*** Block opens ***
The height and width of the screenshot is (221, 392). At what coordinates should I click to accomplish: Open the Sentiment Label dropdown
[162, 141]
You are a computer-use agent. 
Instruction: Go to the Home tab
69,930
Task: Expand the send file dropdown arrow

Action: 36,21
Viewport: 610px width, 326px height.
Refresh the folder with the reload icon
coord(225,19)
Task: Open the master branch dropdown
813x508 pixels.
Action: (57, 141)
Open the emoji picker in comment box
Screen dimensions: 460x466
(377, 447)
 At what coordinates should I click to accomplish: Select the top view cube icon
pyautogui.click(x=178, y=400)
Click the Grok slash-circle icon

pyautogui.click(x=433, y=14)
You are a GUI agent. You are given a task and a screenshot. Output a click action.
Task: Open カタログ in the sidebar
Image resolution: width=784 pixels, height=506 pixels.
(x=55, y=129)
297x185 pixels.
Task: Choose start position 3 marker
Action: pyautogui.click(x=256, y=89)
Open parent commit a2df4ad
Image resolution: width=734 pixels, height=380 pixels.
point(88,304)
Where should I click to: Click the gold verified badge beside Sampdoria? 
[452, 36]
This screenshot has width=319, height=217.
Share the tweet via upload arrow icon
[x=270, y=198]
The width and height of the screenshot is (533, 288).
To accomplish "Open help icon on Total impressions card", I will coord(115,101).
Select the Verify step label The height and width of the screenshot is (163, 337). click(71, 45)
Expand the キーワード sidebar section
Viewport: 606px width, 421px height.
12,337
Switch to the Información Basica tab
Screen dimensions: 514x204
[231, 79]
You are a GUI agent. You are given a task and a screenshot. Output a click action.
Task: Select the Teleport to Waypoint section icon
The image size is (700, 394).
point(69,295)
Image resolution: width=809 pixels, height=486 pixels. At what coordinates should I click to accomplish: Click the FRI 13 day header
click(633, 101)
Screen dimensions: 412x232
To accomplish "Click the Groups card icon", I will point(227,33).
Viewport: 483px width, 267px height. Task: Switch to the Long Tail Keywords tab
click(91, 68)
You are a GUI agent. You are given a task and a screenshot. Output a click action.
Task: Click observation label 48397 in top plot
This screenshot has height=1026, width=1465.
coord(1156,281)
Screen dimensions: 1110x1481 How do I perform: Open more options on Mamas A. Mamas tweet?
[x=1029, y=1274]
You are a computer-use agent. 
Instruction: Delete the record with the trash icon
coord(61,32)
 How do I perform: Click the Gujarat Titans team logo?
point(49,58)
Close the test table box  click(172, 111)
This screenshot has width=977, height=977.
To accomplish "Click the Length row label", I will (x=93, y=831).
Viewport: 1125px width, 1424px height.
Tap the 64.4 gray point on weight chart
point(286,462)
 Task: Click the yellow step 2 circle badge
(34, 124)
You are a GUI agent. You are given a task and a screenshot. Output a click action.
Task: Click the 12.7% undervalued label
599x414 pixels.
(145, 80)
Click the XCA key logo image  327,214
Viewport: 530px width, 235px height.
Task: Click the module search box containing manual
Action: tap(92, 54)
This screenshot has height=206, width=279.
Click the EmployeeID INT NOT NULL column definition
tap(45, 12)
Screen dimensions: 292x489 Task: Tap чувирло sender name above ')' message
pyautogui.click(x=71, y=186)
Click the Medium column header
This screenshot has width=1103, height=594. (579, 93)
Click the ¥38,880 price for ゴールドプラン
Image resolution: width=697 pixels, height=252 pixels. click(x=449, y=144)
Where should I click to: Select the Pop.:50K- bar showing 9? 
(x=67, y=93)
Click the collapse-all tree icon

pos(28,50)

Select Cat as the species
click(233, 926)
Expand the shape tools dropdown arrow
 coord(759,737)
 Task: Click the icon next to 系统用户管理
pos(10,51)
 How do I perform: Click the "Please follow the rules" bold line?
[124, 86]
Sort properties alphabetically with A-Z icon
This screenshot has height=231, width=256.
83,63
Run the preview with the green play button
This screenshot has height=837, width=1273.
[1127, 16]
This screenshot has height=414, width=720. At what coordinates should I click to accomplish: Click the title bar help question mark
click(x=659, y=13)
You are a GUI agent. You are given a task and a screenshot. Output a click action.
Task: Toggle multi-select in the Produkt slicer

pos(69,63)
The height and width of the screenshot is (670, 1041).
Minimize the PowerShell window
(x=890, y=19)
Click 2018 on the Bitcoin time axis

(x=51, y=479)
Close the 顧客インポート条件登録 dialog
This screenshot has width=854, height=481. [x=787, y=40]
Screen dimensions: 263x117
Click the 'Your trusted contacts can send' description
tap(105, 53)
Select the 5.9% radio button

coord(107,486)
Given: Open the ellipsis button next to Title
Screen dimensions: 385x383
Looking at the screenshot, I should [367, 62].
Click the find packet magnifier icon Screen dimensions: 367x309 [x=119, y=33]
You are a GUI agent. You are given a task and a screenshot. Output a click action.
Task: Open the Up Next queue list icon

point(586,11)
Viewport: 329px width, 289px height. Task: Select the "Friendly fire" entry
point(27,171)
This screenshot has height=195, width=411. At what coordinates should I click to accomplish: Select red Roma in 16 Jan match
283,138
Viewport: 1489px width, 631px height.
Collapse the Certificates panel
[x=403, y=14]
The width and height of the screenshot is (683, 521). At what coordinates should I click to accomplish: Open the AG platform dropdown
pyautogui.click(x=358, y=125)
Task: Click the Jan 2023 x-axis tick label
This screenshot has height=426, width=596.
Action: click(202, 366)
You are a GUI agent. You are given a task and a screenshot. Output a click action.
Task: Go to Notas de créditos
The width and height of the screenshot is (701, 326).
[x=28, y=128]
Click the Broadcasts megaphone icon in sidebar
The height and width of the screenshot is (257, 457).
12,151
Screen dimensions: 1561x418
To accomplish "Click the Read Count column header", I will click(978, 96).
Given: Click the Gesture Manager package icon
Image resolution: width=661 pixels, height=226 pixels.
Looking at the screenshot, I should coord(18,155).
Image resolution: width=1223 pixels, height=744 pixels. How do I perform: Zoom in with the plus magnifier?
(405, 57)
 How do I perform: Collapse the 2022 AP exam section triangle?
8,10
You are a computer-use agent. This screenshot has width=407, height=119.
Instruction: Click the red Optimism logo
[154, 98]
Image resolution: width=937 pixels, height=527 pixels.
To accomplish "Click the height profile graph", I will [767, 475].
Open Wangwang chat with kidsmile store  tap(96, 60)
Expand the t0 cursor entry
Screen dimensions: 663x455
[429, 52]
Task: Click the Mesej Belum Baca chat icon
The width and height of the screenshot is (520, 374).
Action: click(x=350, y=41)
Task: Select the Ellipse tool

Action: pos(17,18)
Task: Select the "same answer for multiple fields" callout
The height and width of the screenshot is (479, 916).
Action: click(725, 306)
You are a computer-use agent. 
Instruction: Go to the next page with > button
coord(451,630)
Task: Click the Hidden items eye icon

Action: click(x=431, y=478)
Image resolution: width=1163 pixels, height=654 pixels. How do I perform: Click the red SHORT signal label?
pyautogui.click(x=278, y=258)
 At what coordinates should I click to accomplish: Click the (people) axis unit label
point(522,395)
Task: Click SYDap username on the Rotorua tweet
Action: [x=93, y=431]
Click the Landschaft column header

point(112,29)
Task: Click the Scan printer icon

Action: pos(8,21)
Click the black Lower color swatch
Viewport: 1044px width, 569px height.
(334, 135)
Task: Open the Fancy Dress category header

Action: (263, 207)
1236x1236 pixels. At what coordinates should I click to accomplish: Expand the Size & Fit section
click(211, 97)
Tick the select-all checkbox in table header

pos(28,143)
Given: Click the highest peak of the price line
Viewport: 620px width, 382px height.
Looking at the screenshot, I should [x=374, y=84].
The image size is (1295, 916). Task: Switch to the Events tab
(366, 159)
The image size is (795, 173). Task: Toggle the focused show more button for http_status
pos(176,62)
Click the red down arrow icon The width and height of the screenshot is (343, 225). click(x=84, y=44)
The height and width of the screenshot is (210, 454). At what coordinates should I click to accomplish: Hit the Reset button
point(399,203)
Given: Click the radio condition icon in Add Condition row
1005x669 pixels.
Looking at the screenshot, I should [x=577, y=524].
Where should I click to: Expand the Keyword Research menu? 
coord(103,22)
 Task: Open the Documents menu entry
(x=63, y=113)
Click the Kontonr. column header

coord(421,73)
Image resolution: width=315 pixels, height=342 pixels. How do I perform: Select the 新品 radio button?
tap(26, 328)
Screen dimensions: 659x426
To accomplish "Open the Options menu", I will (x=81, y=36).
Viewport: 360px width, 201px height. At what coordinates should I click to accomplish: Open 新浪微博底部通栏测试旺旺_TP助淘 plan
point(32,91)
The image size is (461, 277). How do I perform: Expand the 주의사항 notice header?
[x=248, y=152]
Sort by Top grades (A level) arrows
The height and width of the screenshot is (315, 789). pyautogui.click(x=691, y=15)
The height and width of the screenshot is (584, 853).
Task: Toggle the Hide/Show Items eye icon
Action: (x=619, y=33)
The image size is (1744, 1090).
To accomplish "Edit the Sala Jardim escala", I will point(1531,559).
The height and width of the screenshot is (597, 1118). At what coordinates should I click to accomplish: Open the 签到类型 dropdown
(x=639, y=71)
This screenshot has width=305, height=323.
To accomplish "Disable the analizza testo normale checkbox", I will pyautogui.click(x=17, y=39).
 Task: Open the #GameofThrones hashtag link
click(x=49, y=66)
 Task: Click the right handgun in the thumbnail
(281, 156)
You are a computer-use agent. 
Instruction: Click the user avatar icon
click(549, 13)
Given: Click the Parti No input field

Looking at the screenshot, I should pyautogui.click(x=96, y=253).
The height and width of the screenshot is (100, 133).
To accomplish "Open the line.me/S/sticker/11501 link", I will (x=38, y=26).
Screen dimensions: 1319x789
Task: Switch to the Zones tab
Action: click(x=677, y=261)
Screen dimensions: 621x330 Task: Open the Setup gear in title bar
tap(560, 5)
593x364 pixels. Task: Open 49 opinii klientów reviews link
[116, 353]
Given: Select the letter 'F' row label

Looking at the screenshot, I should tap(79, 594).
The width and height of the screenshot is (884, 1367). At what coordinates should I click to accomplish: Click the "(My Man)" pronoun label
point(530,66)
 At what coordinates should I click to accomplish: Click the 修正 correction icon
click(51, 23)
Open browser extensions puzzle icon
*** Block closes ***
Write down, word for word, the lines above from the one containing "Viewport: 606px width, 421px height." through the one containing "Task: Select the Teleport", both ends included.

__Result of the task__.
Viewport: 606px width, 421px height.
12,337
Switch to the Información Basica tab
Screen dimensions: 514x204
[231, 79]
You are a GUI agent. You are given a task and a screenshot. Output a click action.
Task: Select the Teleport to Waypoint section icon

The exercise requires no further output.